I wonder if it would have made a difference if the baker had been asked to put something on a cake to celebrate.....oral sex, between a man and a woman? Or unwedded promiscuity?

Why are you talking about rectums?

Straight people have anal sex.
 
I am saying that there is at least something reasonable to hold against KKK members.

A gay couple wanting to get married have done nothing wrong. They are completely innocent.

Yes. I got that. It seems like a fair point.

Well, they are definitely innocent in your opinion and mine. And this seems quite reasonable. We are assuming they are consenting adults harming no one and only engaging in love. That it involves, or may involve their rectums is irrelevant.

I wonder if it would have made a difference if the baker had been asked to put something on a cake to celebrate.....oral sex, between a man and a woman? Or unwedded promiscuity?

Why are you talking about rectums?

Straight people have anal sex.

Because, or so I read, this is what many who think homosexual sex between two men is wrong are often bothered about.
 
Why are you talking about rectums?

Straight people have anal sex.

Because, or so I read, this is what many who think homosexual sex between two men is wrong are often bothered about.

They are bothered by many things.

Most of them were abused as children. Their minds were abused.

Told a bunch of lies but told it was the truth.
 
I am saying that there is at least something reasonable to hold against KKK members.

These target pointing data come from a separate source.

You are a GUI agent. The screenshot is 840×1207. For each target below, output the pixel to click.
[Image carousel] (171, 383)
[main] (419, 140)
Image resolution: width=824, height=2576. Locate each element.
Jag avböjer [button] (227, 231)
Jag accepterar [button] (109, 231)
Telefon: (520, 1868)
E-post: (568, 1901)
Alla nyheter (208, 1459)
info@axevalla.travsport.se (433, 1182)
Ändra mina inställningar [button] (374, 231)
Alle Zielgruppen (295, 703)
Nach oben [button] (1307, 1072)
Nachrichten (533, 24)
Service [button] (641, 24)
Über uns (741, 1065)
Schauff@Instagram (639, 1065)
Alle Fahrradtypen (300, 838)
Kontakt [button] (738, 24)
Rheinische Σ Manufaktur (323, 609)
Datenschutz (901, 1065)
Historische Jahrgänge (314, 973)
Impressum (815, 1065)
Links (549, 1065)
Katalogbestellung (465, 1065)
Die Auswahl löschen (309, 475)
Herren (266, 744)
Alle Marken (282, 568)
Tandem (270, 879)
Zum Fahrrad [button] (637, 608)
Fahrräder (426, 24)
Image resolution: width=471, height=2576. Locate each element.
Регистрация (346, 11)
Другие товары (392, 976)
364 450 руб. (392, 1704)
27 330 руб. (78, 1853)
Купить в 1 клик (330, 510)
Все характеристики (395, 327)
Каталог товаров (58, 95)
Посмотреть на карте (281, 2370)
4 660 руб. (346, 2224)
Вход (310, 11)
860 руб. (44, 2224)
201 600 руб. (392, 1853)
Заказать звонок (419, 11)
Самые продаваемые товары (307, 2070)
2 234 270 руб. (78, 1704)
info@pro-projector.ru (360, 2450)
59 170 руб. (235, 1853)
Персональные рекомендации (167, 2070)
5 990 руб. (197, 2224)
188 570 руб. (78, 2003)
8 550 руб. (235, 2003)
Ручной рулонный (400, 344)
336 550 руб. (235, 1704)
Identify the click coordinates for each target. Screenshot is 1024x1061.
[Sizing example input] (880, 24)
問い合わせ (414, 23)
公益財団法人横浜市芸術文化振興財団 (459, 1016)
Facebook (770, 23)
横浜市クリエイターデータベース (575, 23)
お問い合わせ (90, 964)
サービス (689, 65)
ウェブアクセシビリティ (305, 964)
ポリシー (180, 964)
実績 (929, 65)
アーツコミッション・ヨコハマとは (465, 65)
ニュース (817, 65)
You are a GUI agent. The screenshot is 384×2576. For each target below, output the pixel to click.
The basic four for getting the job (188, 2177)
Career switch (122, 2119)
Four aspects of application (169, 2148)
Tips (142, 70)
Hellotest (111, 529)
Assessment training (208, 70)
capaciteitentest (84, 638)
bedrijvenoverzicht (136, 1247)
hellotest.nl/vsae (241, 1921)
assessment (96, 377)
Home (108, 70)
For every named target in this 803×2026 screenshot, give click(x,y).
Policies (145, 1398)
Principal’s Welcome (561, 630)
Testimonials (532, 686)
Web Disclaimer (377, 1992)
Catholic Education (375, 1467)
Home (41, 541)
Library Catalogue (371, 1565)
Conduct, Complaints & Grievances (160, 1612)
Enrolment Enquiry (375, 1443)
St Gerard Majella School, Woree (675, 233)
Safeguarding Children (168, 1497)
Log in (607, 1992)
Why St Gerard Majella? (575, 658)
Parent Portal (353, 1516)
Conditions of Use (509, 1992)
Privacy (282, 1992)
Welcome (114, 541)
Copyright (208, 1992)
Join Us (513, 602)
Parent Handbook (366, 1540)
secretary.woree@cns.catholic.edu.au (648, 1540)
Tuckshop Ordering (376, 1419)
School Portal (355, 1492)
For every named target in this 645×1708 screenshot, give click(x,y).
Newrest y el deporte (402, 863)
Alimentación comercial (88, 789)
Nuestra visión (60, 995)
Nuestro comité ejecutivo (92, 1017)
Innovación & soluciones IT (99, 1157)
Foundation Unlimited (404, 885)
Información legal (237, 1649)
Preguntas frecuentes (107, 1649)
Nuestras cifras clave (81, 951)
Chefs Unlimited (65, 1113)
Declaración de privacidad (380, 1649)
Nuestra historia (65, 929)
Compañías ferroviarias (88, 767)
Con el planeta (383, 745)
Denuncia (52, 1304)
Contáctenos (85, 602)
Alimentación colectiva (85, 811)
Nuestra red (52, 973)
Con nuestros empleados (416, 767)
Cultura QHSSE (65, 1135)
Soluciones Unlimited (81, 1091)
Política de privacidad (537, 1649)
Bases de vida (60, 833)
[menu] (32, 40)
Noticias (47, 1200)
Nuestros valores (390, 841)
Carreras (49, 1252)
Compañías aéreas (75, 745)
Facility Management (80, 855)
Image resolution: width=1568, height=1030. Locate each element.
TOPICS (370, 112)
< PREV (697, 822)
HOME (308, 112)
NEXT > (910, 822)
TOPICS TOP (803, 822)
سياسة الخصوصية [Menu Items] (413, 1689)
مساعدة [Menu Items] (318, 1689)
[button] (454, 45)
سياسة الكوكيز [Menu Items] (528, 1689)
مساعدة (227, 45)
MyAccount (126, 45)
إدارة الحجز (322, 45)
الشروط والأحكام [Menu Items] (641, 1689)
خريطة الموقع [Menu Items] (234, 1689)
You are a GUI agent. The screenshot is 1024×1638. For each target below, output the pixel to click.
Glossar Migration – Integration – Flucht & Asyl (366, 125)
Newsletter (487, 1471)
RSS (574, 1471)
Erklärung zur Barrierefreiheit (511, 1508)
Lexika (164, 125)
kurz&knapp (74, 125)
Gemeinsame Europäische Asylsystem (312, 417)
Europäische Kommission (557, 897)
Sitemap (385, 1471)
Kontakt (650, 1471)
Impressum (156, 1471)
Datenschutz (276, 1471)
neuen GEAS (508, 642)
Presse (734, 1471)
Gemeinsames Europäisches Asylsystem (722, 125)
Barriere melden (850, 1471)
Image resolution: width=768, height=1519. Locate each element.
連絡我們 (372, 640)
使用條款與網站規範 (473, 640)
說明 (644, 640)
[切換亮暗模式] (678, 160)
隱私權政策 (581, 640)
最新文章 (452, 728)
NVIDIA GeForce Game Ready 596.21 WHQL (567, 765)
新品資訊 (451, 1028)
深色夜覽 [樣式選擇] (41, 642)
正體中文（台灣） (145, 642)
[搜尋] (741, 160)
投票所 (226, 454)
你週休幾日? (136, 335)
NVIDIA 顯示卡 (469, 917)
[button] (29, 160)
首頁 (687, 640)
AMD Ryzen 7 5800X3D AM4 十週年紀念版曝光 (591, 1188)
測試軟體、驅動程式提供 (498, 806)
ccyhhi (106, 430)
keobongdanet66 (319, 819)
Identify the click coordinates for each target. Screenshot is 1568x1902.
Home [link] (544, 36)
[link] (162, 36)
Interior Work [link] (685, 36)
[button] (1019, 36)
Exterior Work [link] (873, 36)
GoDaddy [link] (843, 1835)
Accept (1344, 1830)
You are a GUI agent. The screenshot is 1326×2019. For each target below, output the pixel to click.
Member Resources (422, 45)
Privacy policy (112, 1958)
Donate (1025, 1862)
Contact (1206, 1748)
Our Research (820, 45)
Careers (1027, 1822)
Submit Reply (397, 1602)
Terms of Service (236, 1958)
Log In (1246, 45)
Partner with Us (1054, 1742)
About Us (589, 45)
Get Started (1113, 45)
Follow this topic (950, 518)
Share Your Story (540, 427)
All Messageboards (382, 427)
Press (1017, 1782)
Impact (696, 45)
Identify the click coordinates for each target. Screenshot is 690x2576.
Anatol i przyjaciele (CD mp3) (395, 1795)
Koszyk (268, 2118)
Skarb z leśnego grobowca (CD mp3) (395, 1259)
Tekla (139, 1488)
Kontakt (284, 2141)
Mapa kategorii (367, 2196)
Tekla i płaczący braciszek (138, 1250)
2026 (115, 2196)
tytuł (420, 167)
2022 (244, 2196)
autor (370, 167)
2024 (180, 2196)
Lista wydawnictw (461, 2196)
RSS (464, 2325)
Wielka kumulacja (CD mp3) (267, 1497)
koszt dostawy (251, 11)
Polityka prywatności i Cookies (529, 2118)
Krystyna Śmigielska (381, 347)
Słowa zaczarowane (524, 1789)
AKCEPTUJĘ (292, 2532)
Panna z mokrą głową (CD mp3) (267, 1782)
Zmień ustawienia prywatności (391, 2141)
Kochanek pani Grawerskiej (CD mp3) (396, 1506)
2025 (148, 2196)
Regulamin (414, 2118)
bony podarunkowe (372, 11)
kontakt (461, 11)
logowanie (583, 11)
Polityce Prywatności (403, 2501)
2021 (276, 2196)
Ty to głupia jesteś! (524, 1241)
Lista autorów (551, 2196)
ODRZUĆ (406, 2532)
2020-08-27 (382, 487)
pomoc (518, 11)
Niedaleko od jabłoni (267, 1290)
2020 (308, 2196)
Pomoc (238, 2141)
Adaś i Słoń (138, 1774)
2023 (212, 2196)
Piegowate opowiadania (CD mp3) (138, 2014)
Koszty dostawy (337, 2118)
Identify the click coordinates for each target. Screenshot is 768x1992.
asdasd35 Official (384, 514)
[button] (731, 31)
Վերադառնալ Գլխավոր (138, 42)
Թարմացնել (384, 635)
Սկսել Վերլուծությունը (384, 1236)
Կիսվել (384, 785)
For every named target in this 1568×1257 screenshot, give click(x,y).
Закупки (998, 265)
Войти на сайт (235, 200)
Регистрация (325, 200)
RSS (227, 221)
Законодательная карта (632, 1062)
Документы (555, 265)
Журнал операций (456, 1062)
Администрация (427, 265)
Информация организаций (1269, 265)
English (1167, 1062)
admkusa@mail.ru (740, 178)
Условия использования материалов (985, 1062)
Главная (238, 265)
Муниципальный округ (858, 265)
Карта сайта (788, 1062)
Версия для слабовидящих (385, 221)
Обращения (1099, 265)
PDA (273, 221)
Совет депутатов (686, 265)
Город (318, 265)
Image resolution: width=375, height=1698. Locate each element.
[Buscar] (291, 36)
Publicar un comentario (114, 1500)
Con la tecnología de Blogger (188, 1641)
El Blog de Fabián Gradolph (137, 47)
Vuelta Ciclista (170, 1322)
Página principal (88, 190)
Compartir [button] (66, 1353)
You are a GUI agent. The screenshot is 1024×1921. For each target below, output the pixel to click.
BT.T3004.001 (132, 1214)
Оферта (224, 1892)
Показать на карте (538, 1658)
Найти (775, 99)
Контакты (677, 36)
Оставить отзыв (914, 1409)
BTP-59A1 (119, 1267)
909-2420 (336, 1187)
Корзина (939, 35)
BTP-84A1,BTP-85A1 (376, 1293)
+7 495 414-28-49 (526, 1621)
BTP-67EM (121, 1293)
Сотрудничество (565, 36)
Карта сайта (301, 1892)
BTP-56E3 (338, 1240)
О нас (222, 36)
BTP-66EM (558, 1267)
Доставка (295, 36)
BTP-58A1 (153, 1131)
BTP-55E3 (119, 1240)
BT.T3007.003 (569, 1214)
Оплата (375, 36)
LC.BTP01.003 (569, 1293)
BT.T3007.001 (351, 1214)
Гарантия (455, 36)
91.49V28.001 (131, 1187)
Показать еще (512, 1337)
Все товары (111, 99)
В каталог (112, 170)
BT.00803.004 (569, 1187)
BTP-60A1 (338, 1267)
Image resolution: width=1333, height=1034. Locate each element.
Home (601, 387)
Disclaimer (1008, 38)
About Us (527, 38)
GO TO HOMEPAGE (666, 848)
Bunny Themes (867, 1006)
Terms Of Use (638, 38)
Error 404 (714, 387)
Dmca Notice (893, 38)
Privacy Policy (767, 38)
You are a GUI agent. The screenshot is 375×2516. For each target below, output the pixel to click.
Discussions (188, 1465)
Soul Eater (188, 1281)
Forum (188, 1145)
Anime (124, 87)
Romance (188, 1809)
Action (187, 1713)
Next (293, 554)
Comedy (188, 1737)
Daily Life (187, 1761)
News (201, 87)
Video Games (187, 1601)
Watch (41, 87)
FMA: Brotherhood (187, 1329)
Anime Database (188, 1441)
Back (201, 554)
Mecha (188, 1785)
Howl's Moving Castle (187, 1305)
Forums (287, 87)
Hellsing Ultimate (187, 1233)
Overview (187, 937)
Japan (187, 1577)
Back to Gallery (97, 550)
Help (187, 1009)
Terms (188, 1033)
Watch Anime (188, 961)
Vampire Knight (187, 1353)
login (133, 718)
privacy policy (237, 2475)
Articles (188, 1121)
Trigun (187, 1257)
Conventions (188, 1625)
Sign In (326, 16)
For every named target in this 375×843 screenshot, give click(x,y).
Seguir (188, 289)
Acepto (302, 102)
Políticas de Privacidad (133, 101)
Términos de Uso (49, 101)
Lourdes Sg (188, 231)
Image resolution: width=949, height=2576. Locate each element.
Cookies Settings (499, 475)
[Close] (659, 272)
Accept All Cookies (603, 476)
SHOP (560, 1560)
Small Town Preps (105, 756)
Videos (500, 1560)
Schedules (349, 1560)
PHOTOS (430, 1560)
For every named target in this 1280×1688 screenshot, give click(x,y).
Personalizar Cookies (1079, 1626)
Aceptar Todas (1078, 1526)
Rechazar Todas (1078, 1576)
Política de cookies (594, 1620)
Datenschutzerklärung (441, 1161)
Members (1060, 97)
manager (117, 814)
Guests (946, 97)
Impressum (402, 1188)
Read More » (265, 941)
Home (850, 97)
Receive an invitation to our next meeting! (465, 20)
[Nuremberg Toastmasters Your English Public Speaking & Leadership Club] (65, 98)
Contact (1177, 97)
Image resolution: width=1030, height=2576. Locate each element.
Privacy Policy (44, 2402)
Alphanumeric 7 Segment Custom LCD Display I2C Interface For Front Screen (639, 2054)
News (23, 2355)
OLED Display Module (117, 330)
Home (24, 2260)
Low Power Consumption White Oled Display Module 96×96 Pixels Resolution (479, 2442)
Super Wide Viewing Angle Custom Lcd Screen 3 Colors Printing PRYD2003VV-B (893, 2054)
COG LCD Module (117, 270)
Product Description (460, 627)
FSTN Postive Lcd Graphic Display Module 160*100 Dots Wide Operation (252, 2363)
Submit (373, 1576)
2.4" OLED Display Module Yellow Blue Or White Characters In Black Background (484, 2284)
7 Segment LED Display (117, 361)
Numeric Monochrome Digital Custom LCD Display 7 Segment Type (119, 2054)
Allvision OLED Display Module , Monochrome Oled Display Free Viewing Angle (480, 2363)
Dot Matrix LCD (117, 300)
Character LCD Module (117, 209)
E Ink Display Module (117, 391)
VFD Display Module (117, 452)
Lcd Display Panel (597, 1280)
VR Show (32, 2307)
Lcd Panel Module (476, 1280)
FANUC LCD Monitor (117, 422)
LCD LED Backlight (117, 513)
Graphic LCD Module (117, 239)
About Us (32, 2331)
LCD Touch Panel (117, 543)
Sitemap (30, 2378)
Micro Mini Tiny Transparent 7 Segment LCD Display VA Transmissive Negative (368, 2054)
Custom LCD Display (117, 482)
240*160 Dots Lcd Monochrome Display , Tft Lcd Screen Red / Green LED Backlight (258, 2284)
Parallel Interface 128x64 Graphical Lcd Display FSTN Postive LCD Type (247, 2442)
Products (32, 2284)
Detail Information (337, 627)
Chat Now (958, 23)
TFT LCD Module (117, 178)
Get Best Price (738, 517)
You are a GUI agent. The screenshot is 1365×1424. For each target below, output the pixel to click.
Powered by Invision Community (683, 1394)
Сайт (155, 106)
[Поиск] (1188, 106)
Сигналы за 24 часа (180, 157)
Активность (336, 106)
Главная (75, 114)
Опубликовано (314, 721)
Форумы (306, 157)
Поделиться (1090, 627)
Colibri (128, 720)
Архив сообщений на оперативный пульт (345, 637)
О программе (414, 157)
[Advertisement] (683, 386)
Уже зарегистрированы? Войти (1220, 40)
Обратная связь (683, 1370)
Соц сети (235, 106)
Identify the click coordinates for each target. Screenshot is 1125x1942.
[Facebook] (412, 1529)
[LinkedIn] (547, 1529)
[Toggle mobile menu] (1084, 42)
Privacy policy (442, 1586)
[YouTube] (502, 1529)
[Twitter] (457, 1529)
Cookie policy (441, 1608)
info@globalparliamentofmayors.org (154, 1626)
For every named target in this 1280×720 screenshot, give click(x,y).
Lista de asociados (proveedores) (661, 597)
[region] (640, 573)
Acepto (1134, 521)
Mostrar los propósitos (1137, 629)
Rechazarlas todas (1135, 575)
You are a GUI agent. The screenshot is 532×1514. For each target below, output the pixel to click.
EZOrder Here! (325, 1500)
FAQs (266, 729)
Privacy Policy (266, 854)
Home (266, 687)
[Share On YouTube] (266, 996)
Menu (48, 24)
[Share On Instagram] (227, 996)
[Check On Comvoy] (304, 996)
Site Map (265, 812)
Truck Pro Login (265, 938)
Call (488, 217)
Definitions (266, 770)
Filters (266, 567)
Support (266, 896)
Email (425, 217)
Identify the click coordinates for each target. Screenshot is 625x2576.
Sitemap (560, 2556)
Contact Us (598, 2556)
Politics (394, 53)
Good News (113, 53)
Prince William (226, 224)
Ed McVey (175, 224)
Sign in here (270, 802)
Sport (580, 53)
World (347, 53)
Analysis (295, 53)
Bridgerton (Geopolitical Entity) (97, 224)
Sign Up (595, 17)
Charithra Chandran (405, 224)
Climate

A gay couple wanting to get married have done nothing wrong. They are completely innocent.

Yes. I got that. It seems like a fair point.

Well, they are definitely innocent in your opinion and mine. And this seems quite reasonable. We are assuming they are consenting adults harming no one and only engaging in love. That it involves, or may involve their rectums is irrelevant.
But they aren't harming no one. They're harming the baker. untermensche already stipulated that turning somebody into a tool for your own ends qualifies as harming him.

One of the persistent canards in this thread and in pretty much every debate on this topic is that the gay couple in the court case just want a nice cake to eat and feed to their friends. That is not reality. If what you want is a nice cake for you and your guests to eat, then you do not buy it from somebody whom you've given a reason to spit in it, and certainly a reason not to do his best work for you. These cases are political theater. The point of the cake is to express the message that discrimination will not be allowed. What the gay couple and their guests and whoever financed their lawsuit will enjoy about the cake is not the flavor, or the artistry, but the fact that the guy who made it didn't want to. The intent is to make him the symbolic sacrificial victim on the altar of their self-righteousness. If that wasn't their goal then they'd order a sexual-preference-neutral cake or find a gay-friendly baker.

This isn't to say that the baker should win. That's an open question. Maybe coercing people to participate in other people's morality plays in the role of villain is a business the government ought to be in. That's a coherent position to argue for. But let's not kid ourselves that the customers aren't harming him. Punishing him in order to make an example of him to others is the purpose of the exercise, the whole reason they choose that particular baker to order a cake from in the first place.
 
I am saying that there is at least something reasonable to hold against KKK members.

A gay couple wanting to get married have done nothing wrong. They are completely innocent.

Yes. I got that. It seems like a fair point.

Well, they are definitely innocent in your opinion and mine. And this seems quite reasonable. We are assuming they are consenting adults harming no one and only engaging in love. That it involves, or may involve their rectums is irrelevant.
But they aren't harming no one. They're harming the baker. untermensche already stipulated that turning somebody into a tool for your own ends qualifies as harming him...

The baker is not their tool.

They are a customer of a person open to the public.

Dealing with the public carries rules.

You cannot kick people out because they are a racially mixed couple.

You cannot refuse service because you have some delusion.